Hospes: Madrid and Seville


Madrid. July. Heat. Three words inextricably bound together and, for me, charged with excitement and a dash of dread. Having lived there several years ago, Madrid is one of the few places where I feel at home outside of London. I love it, all of it: languid Saturdays in Retiro park; La Latina’s Sunday tapas sessions; cañas (beers) in the labyrinthine streets of Malasaña by day and the echo of Lady Gaga thumping like a pulse through Chueca by night. The sole drawback is the inescapable mid-summer temperature – dizzying and unattractive.

Fortuitously, on our recent visit, my companion and I rolled straight from Ryanair into the Hospes Hotel Madrid on Plaza de la Independencia, a haven of cool and calm amid the clammy clamour of the centre.

We’d never seen the city from this angle – not only were we beautifully located beside the park (in a room overlooking the neo-classical monument, La Puerta de Alcalá), but luxury like this is a far cry from the rough and ready frolics with which we associate Madrid.
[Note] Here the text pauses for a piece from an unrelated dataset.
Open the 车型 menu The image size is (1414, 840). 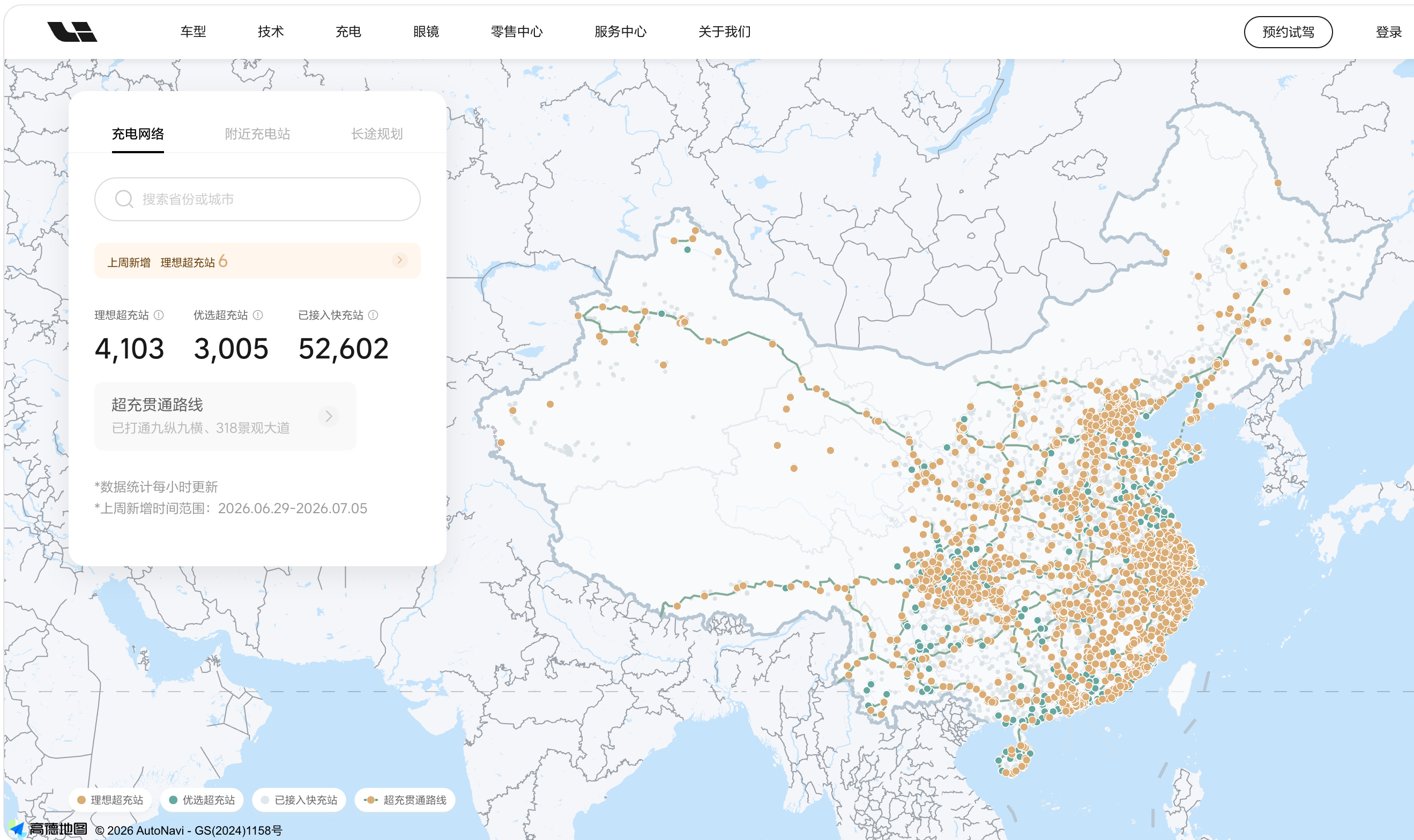pos(193,32)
It was a real, and very welcome, break.

I was putty in their hands from the off. We were met with neutral tones, minimalist shapes and warm Iberian smiles. The décor stands apart from the gaudiness of other high-end Spanish hotels. It’s quite literally no frills, without precluding luxury (think a full set of Korres toiletries and a bienvenido of chocolate-dipped strawberries).

Which brings me to the food. I’ve never been a fan of hotel dining, but here we could sit out on the “terraza” of Plaza de la Independencia and look down El Paseo del Prado, leading to famed gallery of the same name. There – Rioja and Rueda in hand – we momentarily became two of the charmed few by whom we’d walked jealously in the past.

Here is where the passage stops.